## SELECTED EXTRACT:
“Men, listen up” is how George Yancy, professor of philosophy at Emory University, began his New York Times mea culpa, “#IAmSexist,” last week. A sage shares some wisdom with the less enlightened in a piece that’s part tutorial and part self-denunciation, long a favored ritual of the Left. The guilty writer’s seeking atonement by making a big deal about being complicit in forcing women to “live under the yoke of our self-serving construction of a violent, pathetic and problematic masculinity.”
Yancy calls for some Soviet-style self-criticism from every single man. He offers us this pompous rallying cry: “So, join me, with due diligence and civic duty, and publicly claim: I am sexist!”
As evidence of his sexism, the writer confesses he fears that he’ll someday lose his “entitlement” as a male, but doesn’t explain what that means. He’s a “sexist” because he selfishly insisted his wife take his name when they were engaged, even though when they did get married she kept her name. “While this was not sexual assault,” Yancy writes, “my insistence was a violation of her independence.” Why would anyone in his right mind who, for a moment, wanted his wife to take his name feel it necessary to tell us that this didn’t constitute “sexual assault”? Even the most crazed, man-hating radical feminist wouldn’t jump to that conclusion. If you’re reading this op-ed and still holding out hope that the professor might have something to offer, this is the point where you should realize that’s not going to happen.

## Extracted data entries:
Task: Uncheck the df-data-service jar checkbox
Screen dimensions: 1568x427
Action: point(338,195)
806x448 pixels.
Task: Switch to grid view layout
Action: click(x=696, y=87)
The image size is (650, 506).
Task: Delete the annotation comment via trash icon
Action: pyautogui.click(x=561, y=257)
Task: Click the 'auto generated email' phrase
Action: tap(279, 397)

## WORK TO COMPLETE:
In the commentary on Yancy's essay, what did Yancy insist on when he and his wife were engaged?

## EXERCISE RESULT:
He insisted that his wife take his name.